Desde los dos a los 32 años, Rodrigo Cortés (Pazos Hermos, Ourense, 48 años) vivió en Salamanca. Puede que crecer allí ayudara a la riqueza y la exactitud de su castellano. Es uno de los cineastas españoles que mejor habla, y esa capacidad oral la mantiene en sus escritos: tanto los de forma más rectangular a tamaño Din A4 (sus guiones), como los publicados en cuadrado (sus libros de antiaforismos, breverías y tuits A las 3 son las 2 y Dormir es de patos). Y hay un tercer Cortés escritor, el de las novelas, rectangulares, claro, pero de tamaño manejable: debutó en 2014 con Sí importa el modo en que un hombre se hunde, y ahora publica Los años extraordinarios (Literatura Random House), cuya promoción coincide con el final de las mezclas de sonido de La broma, su aportación a la nueva versión de la serie Historias para no dormir. De coda está el Cortés que publica en el diario Abc… así que, efectivamente, el cineasta no se aburre.
A medio camino entre Valle-Inclán, Jonathan Swift, Edgar Neville y Enrique Jardiel Poncela, Los años extraordinarios nace de todos ellos y de una semana de alto voltaje, cuenta su autor: “Estaba montando Blackwood [que se estrenó en 2018], y en un momento de tensión con los productores, acuciado además con la velocidad de la edición, trabajo al que dedicaba unas 16 horas diarias, escribí en la semana de más presiones 30.000 palabras, un tercio del borrador. Aún hoy no sé cómo lo hice. Sí por qué: como impulso inconsciente de vindicación de libertad creadora”. Y cuenta que reescribió luego mucho, en lo que se convirtió “en la parte más bonita” del proceso. “Ahí quitas, aprietas el polvorón, logras la densidad”.
En Los años extraordinarios Cortés levanta testimonio de las memorias de Jaime Fanjul Andueza (”Un tipo poco ejemplar, no es edificante, incluso a veces irrita”, aduce su creador), que nace en Salamanca en 1902 y que pasa por la vida sin aprender de ella y sin darle importancia a nada, ni a los sucesos que protagoniza: la llegada del mar a la ciudad, el advenimiento de los coches impulsados por el pensamiento, la guerra civil de España “contra lo de Alicante”, los piratas que abordaban barcos para que les den la razón, el cambio de ubicación de París en 1940, una España que cambia de forma de Gobierno (de República a Monarquía) cada cierto tiempo y de manera pactada… Fanjul, viajero impenitente por países reales y terrenos inventados, se convierte en manos de su creador en un paseante por un mundo lleno de disparates, al que cruza en su camino con todo tipo de extraños personajes (las monjas bravas que pelean a puñetazo limpio), parejas y trabajos (triunfa con un taller de estropear cosas o con su manera particular de leer el futuro en las cartas). “He escrito algo insensato, libérrimo, sin pararme a pensar si eso está de moda, con un aliento poético que surge del mismo lenguaje”, afirma Cortés.

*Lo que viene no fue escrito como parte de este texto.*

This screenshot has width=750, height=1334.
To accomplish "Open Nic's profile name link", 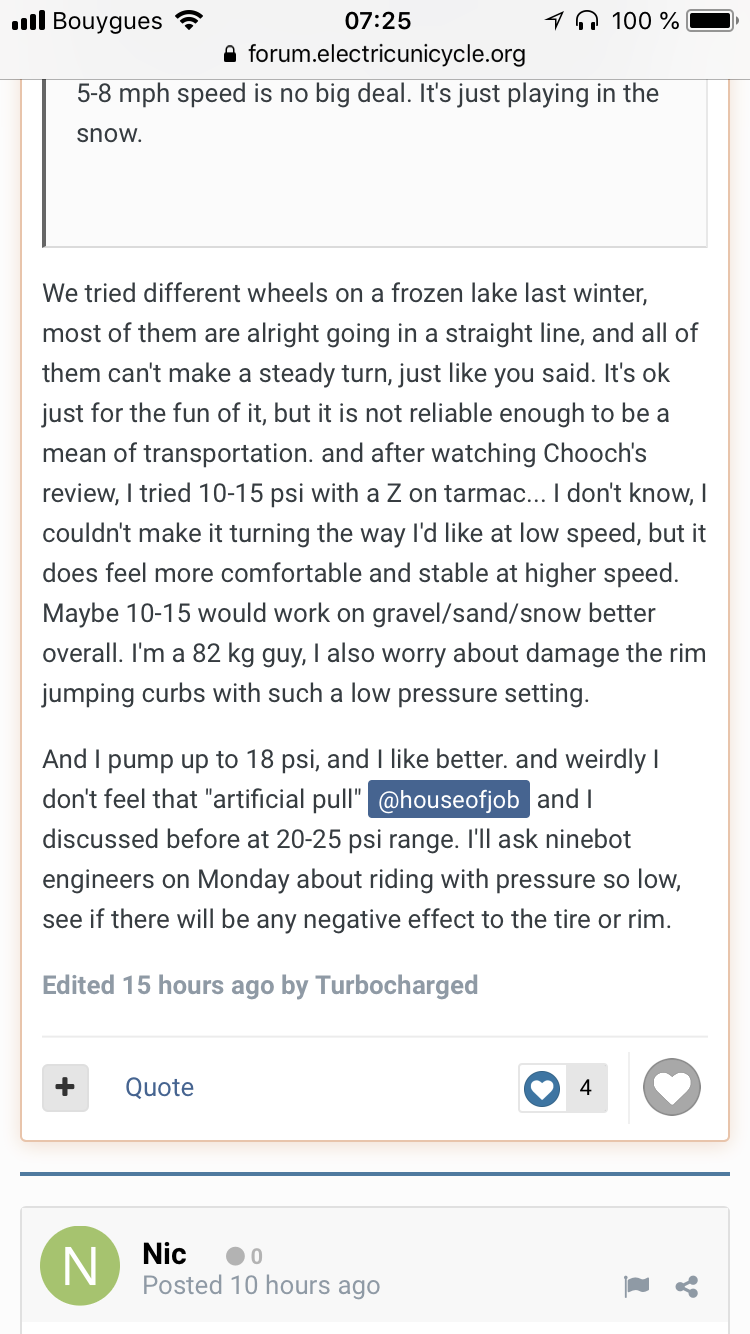I will 165,1253.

Cortés rechaza que las opiniones de Fanjul sean las suyas —“anticipo que yo no me parezco a Jaime y que le he atribuido pensamientos opuestos a los míos”— pero se detiene a reflexionar sobre algunas como: “Fracasar, nuestro sagrado destino. Creo firmemente en el error. En el empecinamiento. Creo que un hombre solo lo es si toma decisiones equivocadas. Me he equivocado muchas veces, sabiendo que lo hacía casi siempre”. “Ah”, responde el aludido, “en esa sí estoy reflejado. A mí me ayuda a tomar decisiones el miedo, el saber que algo no es exactamente una buena idea… Incluso la intuición de que puede ser una mala idea. Me lanzo”. Otra que define el tiempo que Fanjul se gana la vida como periodista: “Como cronista, mentí cuanto supe y tergiversé cuanto pude”. En realidad, eso es ser cineasta: “Efectivamente, porque nuestro trabajo es el del engaño pactado, como el de la prestidigitación”.